Im Kleingedruckten mancher Auslandsreisekrankenversicherungen waren sie lange zu finden, die so genannten “Staatsangehörigkeits- und Schwangerschaftsklauseln”, denen zufolge in Deutschland lebende Ausländer während eines Aufenthalts in ihrem ursprünglichen Heimatland keinen Krankenversicherungsschutz genossen. Der Bundesgerichtshof (BGH) hat in einem Urteil (Az. IV ZR 235/99) gegen die Vereinte Krankenversicherung die verwendeten Klauseln untersagt hat. Damit ist es auch anderen Versicherern nun nicht mehr möglich, sich auf deren Gültigkeit zu berufen.
Laut Staatsangehörigkeitsklausel galt das Staatsgebiet, dessen Staatsangehörigkeit ein Versicherter besaß, nicht als Ausland. Insofern brauchte die Auslandsreisekrankenversicherung auch nicht für mögliche Behandlungskosten aufzukommen, die ein in Deutschland lebender Ausländer bei einem vorübergehenden Besuch in seinem ursprünglichen Heimatland verursacht hatte.

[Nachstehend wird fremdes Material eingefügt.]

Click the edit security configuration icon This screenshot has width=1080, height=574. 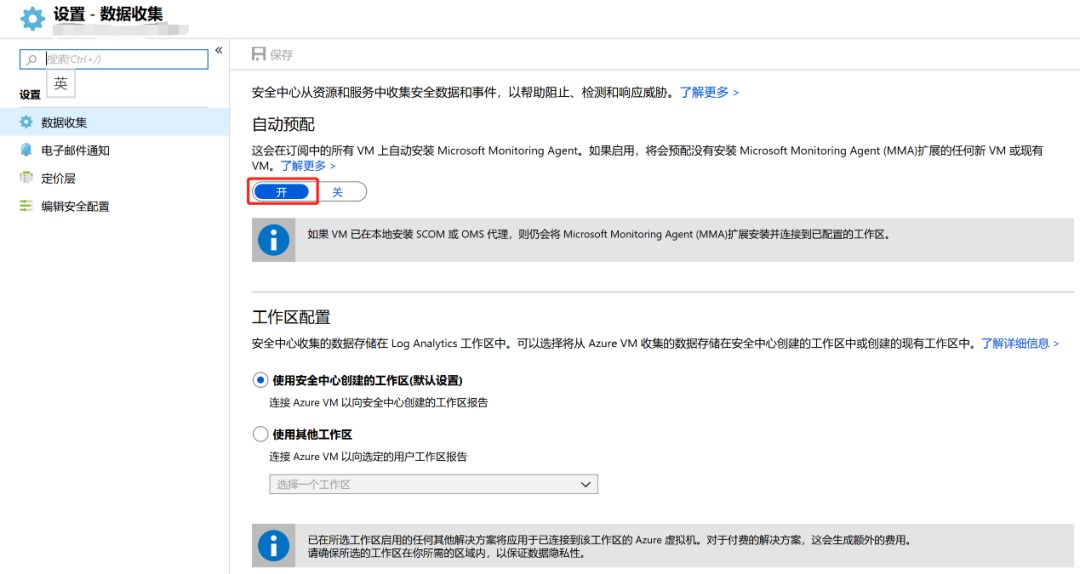pyautogui.click(x=26, y=206)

Als ebenfalls unwirksam stufte der BGH die so genannte “Schwangerschaftsklausel” ein. Durch sie hätte der vom Verbraucherschutzverein (VSV) verklagte Versicherer für alle Untersuchungen und Behandlungen zur Schwangerschaftsüberwachung, Entbindung und Schwangerschaftsabbruch sowie deren Folgen nicht aufzukommen müssen. Der BGH entschied jedoch auch hier zu Gunsten der Versicherten, da die Klausel auch medizinisch notwendige und nicht vorhersehbare Versicherungsfälle von den Leistungen ausgeschlossen hätte.